Since 2018, CAC has been an Official Charity Partner of Soccerex, something we are delighted about, and your list of partners includes world-renowned organisations such AFC and Nike, to name a few. How have these partnerships benefitted CAC’s projects so far?
We work with very proactive partners who recognise the business opportunities by developing strong CSR programs.
In November 2018 we were with AFC at the worlds’ largest refugee camp (900,000 people), located in Bangladesh and we have implemented AFC programs following the earthquake in Nepal and the Tsunami in the Philippines.
AFC members showcasing Dream Asia projects that CAC have helped to implement
With Nike, we work all over the world with their incredible NCA program that engages Nike staff. I was in Japan with Nike late last year and their staff are making a huge difference.
Corporate partnerships allow CAC to impact more places, and for the corporates, they get to design, develop and implement sustainable programs, rather than just running one off events.

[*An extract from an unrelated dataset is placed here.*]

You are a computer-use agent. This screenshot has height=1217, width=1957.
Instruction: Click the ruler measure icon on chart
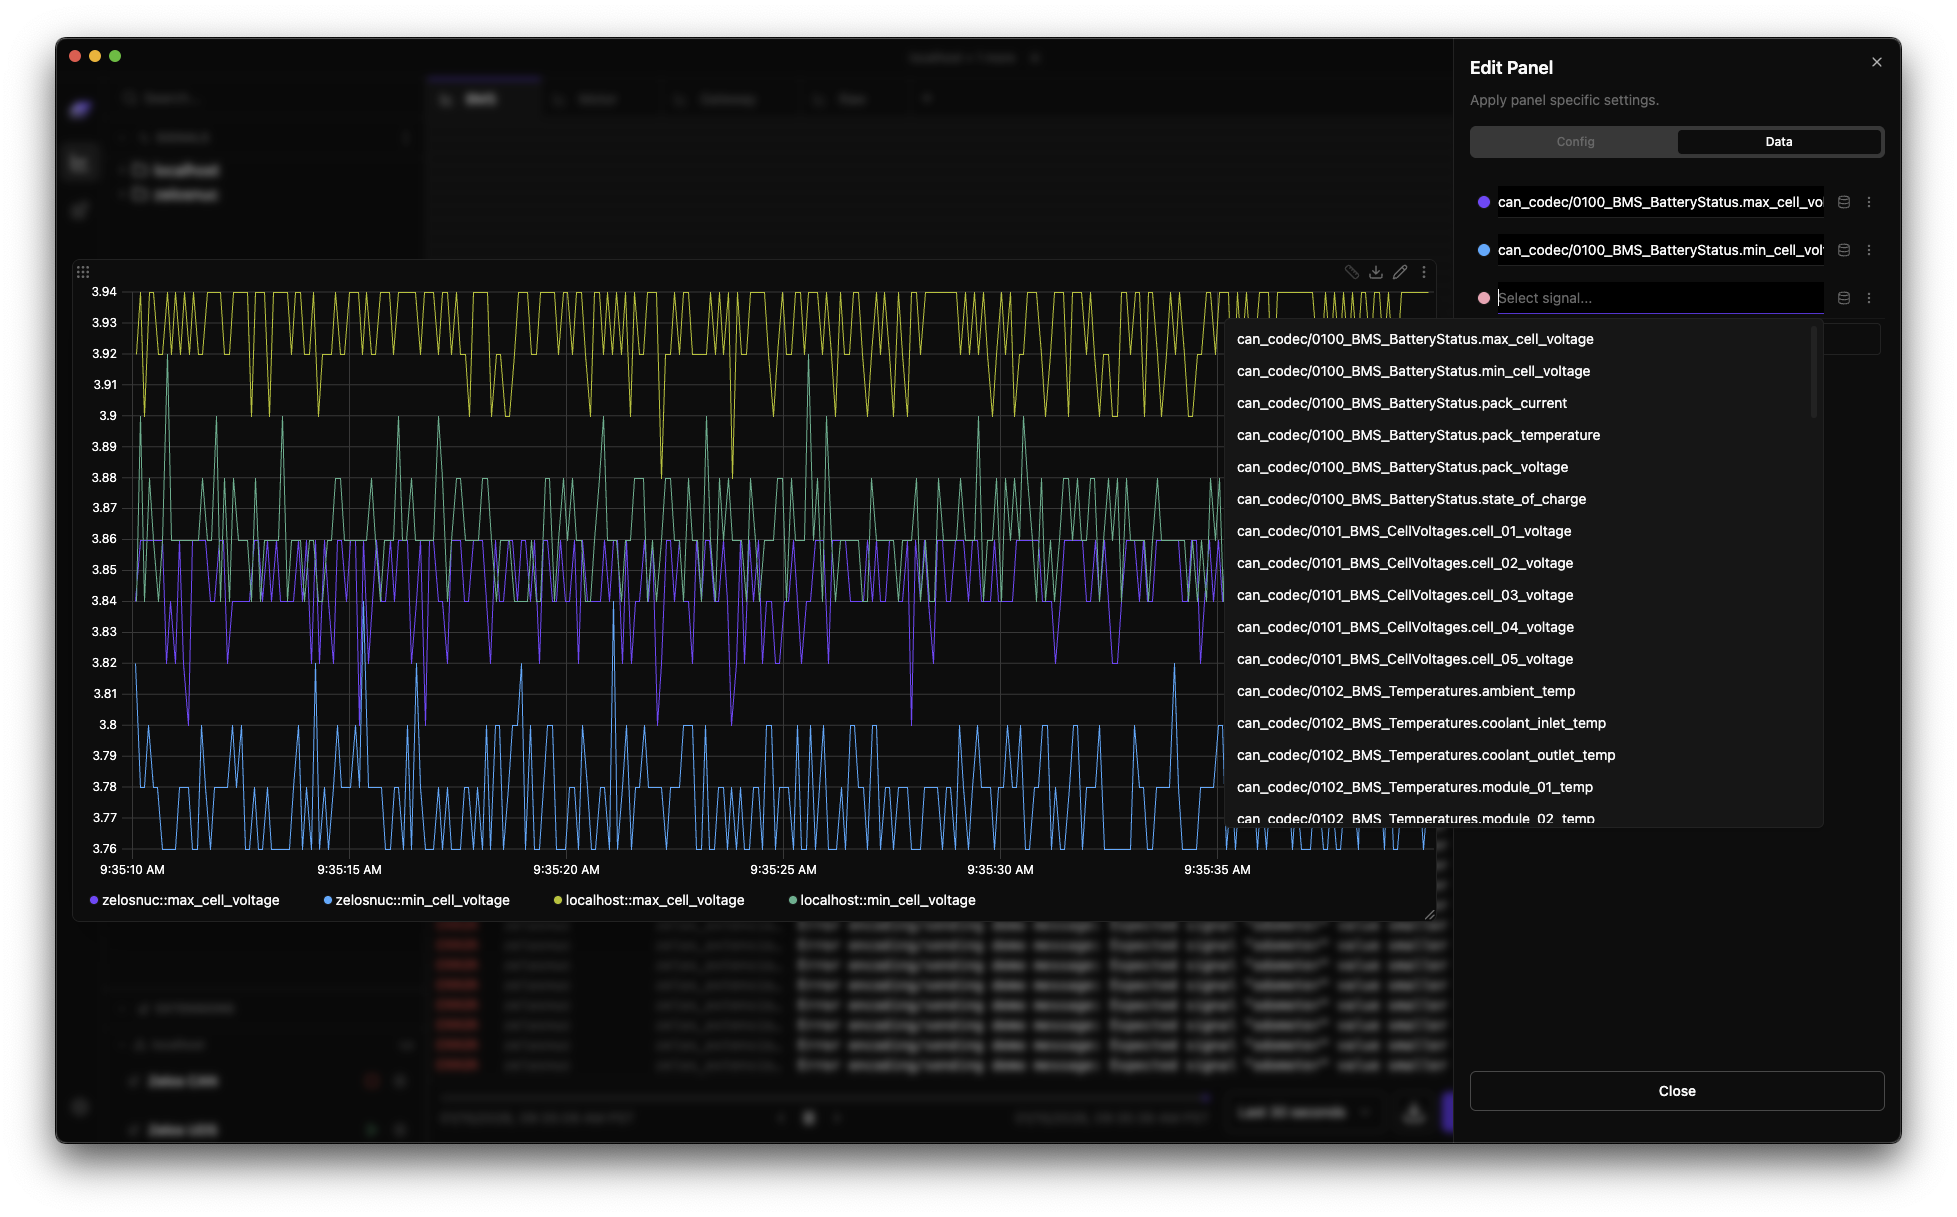tap(1351, 272)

As part of the partnership between Soccerex and CAC, we are committed to supporting the CAC’s ASK For Choice campaign. For this reason, a member of our team will be travelling to Colombia to learn about your on-site projects in the region alongside Nora Dooley, CAC’s Community and Government Legacy Manager as well as an event organised by your global partners, Nike, on International Women’s Day. What can you tell us about the ASK For Choice campaign and your projects in Latin America where football is such a powerful tool for social change?
Our ASK for Choice team have been working hard to provide our resources for programs in 110 countries and our logic model is projecting that more than 3 million young people will play games designed by CAC on International Women’s Day. We are delighted to be partnering with Soccerex to make our resources available around the world.
CAC Community and Government Legacy Manager Nora is in Colombia and we are watching today that players like Falcao and Rodriquez have spoken out on the differences between men’s and women’s soccer in Colombia and the obvious inequality.
Nora will be working in community partnerships that will impact over 500,000 young people in Colombia and a member of Soccerex will work with her on International Women’s Day and at our community programs.
What key message would you like to give to Soccerex’s global football community and particularly to the female business leaders, coaches and players that follow us for International Women’s Day?
There is such an exciting opportunity for business leaders to work with experts in the social development industry to design, develop and implement sustainable programs that both impact the communities but also impact your business.
All studies are showing that consumers are more likely to work with brands with a social responsibility cause. While it’s great to run a one off clinic or event, brands are learning that year round stories are having the biggest impact.
And it’s fun. Having worked at all levels in the soccer world for 35 years, the past 10 years have been the most fun as we see how soccer has the real power to change the world.